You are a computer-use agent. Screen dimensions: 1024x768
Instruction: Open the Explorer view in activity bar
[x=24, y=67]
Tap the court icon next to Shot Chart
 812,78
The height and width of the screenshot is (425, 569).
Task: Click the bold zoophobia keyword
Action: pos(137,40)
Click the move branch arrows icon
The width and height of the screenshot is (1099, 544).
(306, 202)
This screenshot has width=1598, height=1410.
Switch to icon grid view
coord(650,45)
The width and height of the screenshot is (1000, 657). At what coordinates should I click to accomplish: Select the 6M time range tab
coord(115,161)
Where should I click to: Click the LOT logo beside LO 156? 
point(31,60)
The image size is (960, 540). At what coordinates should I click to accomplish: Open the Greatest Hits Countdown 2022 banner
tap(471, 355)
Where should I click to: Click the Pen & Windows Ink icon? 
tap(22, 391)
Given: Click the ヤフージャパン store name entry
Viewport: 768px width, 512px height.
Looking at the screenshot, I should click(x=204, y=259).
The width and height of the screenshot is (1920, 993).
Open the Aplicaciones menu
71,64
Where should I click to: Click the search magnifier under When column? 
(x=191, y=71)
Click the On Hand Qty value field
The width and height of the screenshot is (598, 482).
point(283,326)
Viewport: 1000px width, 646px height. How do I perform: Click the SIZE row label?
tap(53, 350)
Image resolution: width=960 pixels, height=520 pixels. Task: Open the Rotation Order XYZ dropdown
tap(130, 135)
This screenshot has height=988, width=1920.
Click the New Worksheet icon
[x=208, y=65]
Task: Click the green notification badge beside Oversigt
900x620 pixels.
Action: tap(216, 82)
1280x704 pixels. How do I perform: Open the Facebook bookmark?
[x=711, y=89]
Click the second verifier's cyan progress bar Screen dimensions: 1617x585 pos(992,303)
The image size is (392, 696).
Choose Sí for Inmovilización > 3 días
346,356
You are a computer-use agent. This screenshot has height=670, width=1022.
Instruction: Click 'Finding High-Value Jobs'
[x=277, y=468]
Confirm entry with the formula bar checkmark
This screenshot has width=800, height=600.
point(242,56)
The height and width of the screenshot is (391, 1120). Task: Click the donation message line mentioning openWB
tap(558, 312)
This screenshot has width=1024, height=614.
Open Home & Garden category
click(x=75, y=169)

Assignment
Wherever a line of the data above contains "dimensions", copy that line.

Task output
You are a computer-use agent. Screen dimensions: 1024x768
Click the second verifier's cyan progress bar Screen dimensions: 1617x585 pos(992,303)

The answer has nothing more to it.